[TASK PROMPT]: Starting at the first line of the entries below, output every line exactly, up to and including the line with "Click the namespace dropdown chevron arrow".

Collected data entries
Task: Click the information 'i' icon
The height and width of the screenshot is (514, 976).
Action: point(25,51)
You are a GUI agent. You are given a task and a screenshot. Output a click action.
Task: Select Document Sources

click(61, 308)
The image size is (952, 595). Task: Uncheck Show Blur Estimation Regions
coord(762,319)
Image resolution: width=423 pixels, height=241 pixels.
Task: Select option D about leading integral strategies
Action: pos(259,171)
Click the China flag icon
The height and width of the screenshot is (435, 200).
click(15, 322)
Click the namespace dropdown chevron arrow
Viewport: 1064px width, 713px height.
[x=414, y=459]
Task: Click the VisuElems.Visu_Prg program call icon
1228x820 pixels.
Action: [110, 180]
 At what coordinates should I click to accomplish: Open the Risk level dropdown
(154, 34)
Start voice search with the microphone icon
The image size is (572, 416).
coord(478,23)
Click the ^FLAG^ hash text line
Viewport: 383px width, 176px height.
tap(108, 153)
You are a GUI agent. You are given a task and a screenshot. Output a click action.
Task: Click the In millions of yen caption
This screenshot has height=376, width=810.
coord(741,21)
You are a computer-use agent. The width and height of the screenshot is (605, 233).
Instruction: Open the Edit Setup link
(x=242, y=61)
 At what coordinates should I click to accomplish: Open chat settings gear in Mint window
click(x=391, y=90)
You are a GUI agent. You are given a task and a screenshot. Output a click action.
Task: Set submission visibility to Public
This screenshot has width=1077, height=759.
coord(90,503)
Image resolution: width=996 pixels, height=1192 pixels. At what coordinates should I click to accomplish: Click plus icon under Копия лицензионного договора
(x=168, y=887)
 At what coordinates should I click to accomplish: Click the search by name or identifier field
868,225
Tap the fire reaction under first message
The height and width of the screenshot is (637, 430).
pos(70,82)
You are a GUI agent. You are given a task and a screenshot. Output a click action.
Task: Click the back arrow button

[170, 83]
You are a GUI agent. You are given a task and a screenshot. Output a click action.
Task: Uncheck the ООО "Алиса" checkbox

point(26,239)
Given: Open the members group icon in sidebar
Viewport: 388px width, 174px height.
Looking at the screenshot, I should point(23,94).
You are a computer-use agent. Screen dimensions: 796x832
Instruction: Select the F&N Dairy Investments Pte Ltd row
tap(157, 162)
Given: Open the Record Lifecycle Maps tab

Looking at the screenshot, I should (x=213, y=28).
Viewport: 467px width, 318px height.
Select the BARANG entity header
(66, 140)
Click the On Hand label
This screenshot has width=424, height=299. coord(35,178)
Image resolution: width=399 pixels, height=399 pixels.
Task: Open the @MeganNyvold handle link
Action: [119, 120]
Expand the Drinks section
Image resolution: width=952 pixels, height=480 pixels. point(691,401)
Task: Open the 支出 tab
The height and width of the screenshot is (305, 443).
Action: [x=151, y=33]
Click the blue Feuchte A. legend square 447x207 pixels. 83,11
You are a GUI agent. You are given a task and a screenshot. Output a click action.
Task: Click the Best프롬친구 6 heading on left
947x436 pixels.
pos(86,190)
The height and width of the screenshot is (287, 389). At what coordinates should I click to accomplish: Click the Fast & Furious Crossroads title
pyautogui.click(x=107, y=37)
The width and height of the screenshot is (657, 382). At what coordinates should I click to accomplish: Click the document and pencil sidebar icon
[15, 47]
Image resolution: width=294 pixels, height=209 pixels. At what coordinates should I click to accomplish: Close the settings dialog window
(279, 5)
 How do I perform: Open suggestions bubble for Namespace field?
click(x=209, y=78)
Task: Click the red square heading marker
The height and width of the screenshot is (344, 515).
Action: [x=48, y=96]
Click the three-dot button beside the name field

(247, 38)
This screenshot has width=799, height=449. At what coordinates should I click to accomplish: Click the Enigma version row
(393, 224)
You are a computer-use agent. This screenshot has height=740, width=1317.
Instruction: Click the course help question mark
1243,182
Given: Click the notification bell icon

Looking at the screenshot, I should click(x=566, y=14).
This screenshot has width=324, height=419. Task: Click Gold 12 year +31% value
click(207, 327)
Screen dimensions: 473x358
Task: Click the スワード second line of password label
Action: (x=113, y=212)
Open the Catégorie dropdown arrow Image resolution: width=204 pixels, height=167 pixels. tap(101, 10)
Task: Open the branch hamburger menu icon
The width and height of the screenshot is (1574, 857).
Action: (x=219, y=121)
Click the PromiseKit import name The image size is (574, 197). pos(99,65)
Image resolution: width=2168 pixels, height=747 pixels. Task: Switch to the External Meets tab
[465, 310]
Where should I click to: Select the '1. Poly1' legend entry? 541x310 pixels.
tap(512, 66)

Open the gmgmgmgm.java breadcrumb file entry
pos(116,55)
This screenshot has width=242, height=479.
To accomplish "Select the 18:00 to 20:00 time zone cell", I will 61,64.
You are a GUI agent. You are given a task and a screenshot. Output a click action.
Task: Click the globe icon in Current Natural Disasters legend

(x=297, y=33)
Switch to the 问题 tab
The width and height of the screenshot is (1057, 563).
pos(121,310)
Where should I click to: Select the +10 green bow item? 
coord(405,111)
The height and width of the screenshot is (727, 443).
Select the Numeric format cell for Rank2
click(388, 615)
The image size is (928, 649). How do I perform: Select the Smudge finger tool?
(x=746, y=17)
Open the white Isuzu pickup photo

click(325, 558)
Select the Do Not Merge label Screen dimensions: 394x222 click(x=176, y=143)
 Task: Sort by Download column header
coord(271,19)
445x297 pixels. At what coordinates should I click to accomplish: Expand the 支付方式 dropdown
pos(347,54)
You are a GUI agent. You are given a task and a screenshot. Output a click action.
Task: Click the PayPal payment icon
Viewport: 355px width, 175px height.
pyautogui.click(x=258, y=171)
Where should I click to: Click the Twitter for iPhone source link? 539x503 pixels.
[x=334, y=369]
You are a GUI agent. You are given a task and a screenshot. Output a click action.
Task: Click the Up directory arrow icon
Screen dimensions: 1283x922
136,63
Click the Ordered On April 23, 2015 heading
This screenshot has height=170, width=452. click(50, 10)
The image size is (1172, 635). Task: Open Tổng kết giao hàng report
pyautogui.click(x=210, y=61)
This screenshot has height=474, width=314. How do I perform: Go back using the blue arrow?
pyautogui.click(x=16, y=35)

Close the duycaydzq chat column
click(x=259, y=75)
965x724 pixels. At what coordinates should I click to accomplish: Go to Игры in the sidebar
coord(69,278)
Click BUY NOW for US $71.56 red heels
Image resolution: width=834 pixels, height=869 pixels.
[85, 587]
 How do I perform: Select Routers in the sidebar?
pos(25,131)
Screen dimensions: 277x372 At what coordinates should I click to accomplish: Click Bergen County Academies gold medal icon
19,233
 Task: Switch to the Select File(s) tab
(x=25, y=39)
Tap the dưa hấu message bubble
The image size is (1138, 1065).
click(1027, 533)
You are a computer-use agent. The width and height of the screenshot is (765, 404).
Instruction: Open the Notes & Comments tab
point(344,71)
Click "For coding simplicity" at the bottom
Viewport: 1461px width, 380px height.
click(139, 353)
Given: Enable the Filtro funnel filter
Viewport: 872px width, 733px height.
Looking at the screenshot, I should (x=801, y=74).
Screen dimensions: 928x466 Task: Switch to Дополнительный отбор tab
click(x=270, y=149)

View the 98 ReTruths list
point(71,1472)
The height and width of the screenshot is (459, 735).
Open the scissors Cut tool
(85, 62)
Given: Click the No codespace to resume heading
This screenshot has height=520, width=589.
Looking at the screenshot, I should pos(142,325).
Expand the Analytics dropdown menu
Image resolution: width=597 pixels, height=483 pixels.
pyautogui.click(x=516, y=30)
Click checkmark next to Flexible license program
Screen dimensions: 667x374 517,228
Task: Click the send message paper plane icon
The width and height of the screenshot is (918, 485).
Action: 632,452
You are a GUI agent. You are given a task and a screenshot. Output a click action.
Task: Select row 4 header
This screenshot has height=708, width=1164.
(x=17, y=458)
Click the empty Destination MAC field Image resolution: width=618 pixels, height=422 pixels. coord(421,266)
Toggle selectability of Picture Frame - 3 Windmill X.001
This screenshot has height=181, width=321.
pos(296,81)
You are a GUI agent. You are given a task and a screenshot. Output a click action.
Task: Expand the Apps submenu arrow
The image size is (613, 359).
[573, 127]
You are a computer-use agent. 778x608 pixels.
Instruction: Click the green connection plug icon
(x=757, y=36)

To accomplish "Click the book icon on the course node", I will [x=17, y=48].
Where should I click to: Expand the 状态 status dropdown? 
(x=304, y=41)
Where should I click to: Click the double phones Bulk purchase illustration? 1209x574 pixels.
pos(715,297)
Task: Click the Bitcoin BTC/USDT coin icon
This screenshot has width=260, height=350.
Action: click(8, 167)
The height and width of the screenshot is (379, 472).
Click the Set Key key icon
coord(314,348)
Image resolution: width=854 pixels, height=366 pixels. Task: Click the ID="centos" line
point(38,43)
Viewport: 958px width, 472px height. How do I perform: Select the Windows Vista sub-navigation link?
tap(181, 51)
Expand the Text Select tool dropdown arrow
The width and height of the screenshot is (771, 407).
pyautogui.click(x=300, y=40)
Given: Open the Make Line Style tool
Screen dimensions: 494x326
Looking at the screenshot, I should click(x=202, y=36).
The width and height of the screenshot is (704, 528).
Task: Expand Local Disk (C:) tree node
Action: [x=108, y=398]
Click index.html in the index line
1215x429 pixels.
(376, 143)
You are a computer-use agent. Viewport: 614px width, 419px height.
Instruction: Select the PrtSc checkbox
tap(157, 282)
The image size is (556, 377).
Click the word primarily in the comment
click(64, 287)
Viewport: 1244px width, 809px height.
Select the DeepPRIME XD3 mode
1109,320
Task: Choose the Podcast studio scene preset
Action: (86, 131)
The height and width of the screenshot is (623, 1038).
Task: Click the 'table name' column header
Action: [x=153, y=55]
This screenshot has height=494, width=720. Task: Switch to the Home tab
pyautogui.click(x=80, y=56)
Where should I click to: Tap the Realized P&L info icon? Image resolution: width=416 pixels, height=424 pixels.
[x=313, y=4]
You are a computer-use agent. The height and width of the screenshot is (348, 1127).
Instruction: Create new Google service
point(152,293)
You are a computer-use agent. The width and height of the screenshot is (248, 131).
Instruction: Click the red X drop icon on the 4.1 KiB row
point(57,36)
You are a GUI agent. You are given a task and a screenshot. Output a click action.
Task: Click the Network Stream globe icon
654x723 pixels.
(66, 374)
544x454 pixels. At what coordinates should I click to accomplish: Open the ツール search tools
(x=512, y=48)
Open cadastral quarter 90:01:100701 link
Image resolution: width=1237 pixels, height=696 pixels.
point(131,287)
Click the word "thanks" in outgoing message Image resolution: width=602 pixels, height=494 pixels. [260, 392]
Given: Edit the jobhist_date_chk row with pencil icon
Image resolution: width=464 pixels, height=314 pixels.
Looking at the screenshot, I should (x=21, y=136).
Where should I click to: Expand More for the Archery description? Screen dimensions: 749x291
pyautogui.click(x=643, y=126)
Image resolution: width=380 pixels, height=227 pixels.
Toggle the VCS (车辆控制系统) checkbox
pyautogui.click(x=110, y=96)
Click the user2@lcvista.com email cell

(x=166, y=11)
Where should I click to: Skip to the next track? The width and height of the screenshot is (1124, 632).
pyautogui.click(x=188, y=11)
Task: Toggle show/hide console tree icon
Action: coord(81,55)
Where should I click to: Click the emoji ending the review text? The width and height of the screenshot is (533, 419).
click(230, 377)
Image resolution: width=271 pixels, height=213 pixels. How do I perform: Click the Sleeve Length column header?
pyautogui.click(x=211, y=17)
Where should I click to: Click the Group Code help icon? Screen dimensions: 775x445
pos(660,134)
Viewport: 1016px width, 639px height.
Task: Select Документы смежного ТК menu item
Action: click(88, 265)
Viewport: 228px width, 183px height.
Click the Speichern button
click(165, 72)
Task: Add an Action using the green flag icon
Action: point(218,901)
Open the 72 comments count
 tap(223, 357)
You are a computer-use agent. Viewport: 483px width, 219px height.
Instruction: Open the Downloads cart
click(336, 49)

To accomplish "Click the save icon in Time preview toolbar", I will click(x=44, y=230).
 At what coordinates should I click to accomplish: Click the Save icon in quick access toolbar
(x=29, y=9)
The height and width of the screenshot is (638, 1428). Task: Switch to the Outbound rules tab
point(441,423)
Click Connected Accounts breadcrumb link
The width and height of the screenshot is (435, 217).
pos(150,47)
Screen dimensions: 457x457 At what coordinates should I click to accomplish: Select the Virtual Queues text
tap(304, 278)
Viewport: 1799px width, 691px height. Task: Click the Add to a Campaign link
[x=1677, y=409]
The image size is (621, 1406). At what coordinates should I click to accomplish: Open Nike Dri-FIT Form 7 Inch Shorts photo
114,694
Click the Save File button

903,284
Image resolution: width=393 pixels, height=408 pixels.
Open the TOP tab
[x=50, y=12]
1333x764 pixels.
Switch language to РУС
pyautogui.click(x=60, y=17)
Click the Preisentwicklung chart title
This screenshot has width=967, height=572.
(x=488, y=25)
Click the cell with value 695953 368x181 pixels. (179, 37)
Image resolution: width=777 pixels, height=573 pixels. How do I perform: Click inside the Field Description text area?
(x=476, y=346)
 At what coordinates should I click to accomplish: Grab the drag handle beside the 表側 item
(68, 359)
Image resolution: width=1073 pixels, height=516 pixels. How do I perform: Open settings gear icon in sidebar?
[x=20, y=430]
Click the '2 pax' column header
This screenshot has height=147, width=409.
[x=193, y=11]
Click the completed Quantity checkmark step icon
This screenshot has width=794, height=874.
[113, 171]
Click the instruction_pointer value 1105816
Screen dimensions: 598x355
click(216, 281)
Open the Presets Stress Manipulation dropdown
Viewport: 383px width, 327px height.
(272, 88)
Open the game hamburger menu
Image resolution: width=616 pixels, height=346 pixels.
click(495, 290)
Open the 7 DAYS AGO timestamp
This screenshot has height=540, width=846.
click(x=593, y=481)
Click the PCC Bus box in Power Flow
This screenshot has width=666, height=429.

[OUTPUT FOR THIS EXERCISE]:
Task: Click the information 'i' icon
The height and width of the screenshot is (514, 976).
Action: point(25,51)
You are a GUI agent. You are given a task and a screenshot. Output a click action.
Task: Select Document Sources

click(61, 308)
The image size is (952, 595). Task: Uncheck Show Blur Estimation Regions
coord(762,319)
Image resolution: width=423 pixels, height=241 pixels.
Task: Select option D about leading integral strategies
Action: pos(259,171)
Click the China flag icon
The height and width of the screenshot is (435, 200).
click(15, 322)
Click the namespace dropdown chevron arrow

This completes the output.